Tension has heightened between the longtime foes since US President Donald Trump last year withdrew from the nuclear deal between Iran and six world powers and reimposed sanctions on Tehran that had been lifted under the pact.
The comments come just a few days after US President Donald Trump pledged to "substantially" increase sanctions on Iran.
"Iran has long been secretly 'enriching,' in total violation of the terrible 150 Billion Dollar deal made by John Kerry and the Obama Administration," Trump said on Twitter on Wednesday.

"Remember, that deal was to expire in a short number of years. Sanctions will soon be increased, substantially!"

Washington used the session of the International Atomic Energy Agency's Board of Governors to accuse Iran of extortion after it inched past the deal's limit on enrichment levels over the past week, while still offering to hold talks with Tehran.

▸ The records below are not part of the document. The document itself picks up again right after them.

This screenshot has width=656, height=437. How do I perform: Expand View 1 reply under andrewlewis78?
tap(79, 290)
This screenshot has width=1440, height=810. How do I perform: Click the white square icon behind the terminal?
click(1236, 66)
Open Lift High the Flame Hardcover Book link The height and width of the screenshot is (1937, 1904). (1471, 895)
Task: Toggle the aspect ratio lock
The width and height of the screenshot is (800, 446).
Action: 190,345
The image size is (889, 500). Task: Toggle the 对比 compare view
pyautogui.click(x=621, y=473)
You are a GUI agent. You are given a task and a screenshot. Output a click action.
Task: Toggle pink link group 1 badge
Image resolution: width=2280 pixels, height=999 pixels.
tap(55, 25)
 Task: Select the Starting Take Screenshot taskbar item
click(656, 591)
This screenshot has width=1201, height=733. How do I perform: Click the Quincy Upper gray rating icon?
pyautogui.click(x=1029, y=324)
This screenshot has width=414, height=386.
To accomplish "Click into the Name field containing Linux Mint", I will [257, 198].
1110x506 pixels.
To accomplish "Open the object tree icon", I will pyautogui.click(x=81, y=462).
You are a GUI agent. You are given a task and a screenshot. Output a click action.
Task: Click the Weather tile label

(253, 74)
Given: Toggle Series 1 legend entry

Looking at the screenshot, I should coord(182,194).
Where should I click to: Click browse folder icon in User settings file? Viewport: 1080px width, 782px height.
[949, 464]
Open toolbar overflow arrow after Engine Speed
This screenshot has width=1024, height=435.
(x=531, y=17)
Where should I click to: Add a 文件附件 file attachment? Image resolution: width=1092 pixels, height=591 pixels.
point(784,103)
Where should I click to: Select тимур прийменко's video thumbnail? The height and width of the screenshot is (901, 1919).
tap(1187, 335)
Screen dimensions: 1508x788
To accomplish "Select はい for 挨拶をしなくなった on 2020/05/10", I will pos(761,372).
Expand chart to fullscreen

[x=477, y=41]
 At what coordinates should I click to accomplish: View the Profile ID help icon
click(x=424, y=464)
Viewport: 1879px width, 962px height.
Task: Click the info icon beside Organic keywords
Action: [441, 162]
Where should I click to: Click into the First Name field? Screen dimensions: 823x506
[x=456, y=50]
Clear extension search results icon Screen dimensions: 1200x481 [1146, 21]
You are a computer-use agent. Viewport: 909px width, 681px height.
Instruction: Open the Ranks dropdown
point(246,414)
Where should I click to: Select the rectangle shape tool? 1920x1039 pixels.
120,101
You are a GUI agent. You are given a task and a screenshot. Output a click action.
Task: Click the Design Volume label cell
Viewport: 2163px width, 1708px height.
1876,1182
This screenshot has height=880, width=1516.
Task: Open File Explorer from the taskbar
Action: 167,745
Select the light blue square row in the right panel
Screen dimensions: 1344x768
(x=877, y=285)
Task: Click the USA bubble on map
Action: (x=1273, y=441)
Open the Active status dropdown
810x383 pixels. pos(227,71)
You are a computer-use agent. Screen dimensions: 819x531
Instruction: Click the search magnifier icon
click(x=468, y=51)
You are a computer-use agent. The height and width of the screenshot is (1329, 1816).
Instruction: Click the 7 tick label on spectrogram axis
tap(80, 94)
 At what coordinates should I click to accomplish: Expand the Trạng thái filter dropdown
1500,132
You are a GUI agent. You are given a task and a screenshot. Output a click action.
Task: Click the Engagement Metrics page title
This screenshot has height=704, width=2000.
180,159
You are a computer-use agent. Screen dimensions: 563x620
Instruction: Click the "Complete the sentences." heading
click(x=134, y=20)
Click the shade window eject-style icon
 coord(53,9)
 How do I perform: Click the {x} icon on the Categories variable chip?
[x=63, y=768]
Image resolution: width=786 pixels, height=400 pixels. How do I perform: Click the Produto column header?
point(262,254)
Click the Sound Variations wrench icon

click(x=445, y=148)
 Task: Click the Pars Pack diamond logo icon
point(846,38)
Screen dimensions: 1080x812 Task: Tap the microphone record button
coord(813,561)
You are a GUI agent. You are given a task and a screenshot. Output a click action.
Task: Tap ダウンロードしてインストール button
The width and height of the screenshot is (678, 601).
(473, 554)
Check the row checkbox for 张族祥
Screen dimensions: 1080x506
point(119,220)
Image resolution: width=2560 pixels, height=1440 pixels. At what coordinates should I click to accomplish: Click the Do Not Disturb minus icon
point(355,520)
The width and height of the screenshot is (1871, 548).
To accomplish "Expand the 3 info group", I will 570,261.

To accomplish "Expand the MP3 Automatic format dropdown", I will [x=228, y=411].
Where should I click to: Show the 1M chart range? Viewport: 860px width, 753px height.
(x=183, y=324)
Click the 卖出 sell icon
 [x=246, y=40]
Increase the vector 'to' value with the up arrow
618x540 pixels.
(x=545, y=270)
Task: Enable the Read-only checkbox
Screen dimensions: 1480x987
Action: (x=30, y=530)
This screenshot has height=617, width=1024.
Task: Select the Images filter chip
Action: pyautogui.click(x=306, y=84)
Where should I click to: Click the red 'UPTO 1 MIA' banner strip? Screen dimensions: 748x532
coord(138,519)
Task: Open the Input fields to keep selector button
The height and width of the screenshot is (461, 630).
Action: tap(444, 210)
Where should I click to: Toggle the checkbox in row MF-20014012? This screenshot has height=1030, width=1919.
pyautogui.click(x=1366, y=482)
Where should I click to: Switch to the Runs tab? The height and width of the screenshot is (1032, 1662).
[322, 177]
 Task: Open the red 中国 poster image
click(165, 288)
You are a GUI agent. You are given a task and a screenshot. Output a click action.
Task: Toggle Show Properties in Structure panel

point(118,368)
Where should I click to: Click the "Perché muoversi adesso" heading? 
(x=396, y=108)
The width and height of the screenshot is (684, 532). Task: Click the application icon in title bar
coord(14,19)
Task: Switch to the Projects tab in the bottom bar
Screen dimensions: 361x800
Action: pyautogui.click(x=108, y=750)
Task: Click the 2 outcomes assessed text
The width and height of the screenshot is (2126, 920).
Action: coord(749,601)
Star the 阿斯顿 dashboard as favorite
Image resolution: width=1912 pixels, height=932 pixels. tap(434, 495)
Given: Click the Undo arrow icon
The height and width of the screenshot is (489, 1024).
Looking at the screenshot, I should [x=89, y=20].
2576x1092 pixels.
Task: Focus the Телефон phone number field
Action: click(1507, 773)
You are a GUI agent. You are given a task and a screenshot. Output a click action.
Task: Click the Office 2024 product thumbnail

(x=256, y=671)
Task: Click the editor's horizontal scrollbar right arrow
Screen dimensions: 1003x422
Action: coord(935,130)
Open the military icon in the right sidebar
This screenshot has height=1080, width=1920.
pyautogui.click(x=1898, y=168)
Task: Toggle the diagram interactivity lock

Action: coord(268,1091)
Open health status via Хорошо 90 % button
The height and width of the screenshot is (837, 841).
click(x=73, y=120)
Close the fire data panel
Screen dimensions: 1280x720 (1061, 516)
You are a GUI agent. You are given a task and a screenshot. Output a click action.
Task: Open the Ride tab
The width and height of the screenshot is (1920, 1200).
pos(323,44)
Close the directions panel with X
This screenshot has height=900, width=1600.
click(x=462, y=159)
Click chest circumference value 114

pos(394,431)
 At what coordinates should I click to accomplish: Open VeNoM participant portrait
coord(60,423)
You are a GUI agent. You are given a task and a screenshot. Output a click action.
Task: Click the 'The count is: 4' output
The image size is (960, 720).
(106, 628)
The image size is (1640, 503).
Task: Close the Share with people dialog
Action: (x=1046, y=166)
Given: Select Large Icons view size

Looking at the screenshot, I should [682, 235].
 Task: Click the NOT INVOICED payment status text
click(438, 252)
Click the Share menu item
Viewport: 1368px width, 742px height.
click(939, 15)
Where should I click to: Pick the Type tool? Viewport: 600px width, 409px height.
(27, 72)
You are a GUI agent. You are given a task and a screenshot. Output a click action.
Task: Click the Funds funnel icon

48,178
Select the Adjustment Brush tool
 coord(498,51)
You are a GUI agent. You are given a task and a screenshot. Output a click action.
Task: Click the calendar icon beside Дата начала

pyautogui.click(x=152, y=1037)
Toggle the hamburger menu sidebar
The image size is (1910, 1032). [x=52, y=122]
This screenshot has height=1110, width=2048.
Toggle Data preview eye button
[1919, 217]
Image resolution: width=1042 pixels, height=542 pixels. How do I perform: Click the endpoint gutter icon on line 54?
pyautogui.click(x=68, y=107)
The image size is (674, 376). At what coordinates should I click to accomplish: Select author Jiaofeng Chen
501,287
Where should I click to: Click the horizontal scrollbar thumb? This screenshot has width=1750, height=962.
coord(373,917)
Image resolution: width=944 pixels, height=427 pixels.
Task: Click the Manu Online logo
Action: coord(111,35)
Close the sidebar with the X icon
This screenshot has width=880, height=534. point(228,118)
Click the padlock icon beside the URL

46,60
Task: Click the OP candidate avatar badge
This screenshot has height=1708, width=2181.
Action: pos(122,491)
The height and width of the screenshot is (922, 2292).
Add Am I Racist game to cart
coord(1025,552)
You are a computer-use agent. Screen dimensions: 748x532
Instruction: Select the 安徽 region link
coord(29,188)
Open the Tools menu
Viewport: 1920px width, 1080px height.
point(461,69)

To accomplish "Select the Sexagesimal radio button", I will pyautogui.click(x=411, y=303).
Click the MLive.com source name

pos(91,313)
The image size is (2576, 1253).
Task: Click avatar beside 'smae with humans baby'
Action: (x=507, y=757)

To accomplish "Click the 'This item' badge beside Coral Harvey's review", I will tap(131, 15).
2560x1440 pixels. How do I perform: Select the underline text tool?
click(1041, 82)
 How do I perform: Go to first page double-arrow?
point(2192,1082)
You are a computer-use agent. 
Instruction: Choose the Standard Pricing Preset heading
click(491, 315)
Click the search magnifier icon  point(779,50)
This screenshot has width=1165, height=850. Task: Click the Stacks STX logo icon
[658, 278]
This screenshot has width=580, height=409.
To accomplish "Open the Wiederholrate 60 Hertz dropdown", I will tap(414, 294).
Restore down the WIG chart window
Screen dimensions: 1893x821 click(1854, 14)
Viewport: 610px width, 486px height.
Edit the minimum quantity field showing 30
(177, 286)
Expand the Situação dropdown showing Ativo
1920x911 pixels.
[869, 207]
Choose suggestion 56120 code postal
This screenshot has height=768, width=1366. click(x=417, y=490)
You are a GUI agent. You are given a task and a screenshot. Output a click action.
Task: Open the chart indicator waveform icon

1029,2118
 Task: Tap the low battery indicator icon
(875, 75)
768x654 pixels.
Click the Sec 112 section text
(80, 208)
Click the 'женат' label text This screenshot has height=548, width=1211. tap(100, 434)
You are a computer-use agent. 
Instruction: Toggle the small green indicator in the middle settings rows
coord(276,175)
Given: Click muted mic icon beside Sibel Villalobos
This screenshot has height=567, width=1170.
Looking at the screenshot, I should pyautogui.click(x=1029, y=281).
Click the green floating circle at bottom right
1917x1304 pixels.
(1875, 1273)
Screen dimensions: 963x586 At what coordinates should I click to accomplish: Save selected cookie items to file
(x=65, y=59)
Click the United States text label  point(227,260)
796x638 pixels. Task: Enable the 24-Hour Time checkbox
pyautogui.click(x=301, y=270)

Iran says it is reacting to harsh US economic sanctions imposed on Tehran since Trump pulled Washington out of the nuclear deal in 2018 and says all its steps were reversible if Washington returned to the agreement.
While Iran was found to have had covert enrichment sites long before the nuclear accord, the 2015 deal imposed the most intrusive nuclear supervision on Iran of any country, and there has been no serious suggestion Iran is secretly enriching now in a way that would hint at an effort to develop a nuclear weapon.
The deal confines enrichment in Iran to its Natanz site, which was itself exposed in 2003. Any clandestine enrichment elsewhere would be a grave breach of the deal. It was not immediately clear from Trump’s comments whether he was referring to previous, long-known activities or making a new allegation.
Channel 13 reported on Thursday that the IAEA had found signs of radioactive material which would violate the 2015 nuclear deal at an Iranian nuclear site identified to the agency by Israeli intelligence.
According to the report, top Israeli sources believe the IAEA is sitting on the information and has avoided making it public to date.
In April, Reuters reported that the IAEA had finally visited the secret Iranian nuclear site at Turquzabad revealed in a September 2018 UN speech by Prime Minister Benjamin Netanyahu.
Since then, all parties to the US-Iran nuclear standoff have been waiting for the IAEA’s June announcement of its findings from that visit.
Reuters and Yonah Jeremy Bob contributed to this report.